Well, wasn’t that fun at the end… #plumstead #greenwich2018 #LocalElections2018
Thanks to @PlumsteadProjct for organising the hustings. Very enlightening, especially the behaviour of some who, when a pertinent local question is asked, take exception to it.
— 𝔹𝕚𝕝𝕝𝕠 (@Billo20Four7) April 23, 2018
‘Plumstead’ Crossrail entrance
It was easy to see where the rift had opened up between the incumbent Labour councillors and more engaged residents. Candidates backed the idea of an entrance to Woolwich’s new Crossrail station facing Plumstead – Cornforth said she hadn’t heard of the suggestion before, although one audience member later said the idea had been first mooted 10 years ago (and discussed on From The Murky Depths three years ago).
And when the Plumstead Party’s Miller said her summing-up that money from a development in King’s Highway had been used to fund works in Cutty Sark Gardens, central Greenwich, Labour councillor Morrow denied it. But the figures are there, labelled as “local community” spending, in an answer to a Freedom of Information request submitted in 2016 by this website and later reported on by From The Murky Depths.
Angela Cornforth also repeated a claim that Greenwich Council had not closed any libraries or children’s centres – Ferrier Library was closed without replacement in 2012, while under-fives’ play centres were saved by closure by voluntary groups.

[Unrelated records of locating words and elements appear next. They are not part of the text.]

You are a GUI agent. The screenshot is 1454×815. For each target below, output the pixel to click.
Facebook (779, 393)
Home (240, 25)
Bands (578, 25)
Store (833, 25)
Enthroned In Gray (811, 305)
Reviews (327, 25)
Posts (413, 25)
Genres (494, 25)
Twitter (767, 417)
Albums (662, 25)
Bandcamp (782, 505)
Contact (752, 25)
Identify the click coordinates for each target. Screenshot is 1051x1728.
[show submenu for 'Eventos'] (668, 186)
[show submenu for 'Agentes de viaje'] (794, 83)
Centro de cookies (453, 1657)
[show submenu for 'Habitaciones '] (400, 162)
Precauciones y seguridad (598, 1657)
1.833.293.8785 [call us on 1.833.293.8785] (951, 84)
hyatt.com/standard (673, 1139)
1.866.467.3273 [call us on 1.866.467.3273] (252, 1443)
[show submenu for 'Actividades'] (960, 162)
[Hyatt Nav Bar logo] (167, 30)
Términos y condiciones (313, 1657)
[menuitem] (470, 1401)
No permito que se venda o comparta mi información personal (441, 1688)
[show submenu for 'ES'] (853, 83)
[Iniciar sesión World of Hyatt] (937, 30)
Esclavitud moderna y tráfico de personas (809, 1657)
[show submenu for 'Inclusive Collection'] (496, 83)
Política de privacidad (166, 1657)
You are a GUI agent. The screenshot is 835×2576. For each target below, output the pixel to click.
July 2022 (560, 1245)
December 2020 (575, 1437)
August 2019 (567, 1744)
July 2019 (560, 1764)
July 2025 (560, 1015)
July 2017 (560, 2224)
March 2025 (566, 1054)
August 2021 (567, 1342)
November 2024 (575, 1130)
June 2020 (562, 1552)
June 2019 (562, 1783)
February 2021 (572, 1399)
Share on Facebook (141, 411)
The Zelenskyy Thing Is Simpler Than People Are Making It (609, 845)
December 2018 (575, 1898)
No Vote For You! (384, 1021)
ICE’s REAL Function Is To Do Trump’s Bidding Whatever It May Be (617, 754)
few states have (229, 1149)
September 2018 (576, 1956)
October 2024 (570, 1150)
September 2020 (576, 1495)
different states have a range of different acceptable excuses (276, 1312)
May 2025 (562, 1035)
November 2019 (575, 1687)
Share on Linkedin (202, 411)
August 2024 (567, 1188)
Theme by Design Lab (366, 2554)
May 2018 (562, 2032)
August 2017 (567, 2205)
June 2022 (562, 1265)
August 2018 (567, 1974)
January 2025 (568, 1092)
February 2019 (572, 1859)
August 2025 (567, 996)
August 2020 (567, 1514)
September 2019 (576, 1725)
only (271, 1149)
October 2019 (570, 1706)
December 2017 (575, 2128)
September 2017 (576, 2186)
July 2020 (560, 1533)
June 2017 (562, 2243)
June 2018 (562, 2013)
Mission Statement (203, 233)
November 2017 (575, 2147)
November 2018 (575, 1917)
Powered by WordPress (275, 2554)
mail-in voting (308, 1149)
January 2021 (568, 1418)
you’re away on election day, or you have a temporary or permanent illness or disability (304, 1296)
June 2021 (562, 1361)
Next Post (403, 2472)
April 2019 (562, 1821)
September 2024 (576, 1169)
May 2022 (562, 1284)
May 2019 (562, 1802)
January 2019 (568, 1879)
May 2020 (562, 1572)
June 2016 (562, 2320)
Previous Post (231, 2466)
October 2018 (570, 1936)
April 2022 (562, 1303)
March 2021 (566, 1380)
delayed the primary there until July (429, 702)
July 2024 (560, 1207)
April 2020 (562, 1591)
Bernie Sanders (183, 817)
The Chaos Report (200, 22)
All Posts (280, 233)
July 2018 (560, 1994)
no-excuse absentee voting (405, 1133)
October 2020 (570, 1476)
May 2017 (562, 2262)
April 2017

But the Plumstead Party also managed to veer off-message occasionally. An off-the-cuff comment from Melvyn Fernandez about betting shops, a controversial issue in the area after a council blunder gave William Hill permission to set up on the high street – “I’d shut the betting shops down, if people have a gambling problem, let them go to Woolwich, there’s enough police there” – was condemned later on by Greenwich & Woolwich MP Matt Pennycook.
What a crass thing to say. https://t.co/3HGeu8iqaL
— Matthew Pennycook MP (@mtpennycook) April 23, 2018
And Alison Miller complained about developers’ money going to a special educational needs school on Eltham’s Middle Park Estate – even though these facilities are there for children across the whole borough and beyond.
Video of the candidates’ summing up at the end of the meeting can be seen here:
You can see some other parts of the hustings not mentioned in this story on this YouTube playlist.
An earlier version of this story had a resident mixed up with a Plumstead Party candidate – apologies.
Plumstead candidates (3 councillors are elected): Ese Adjekughele (Renew), Angela Cornforth (Labour), Mervyn Fernandez (Plumstead Party), Patricia Gillard (Conservative), Andreas Heiner (Conservative), Rajinder James (Labour), Cheryl Levett (Plumstead Party), Alison Miller (Plumstead Party), Matt Morrow (Labour), Felix Parker-Smith (Conservative), Mark Smith (Lib Dem), Dan Wallace (Lib Dem). Polls are open from 7am to 10pm on Thursday 3 May.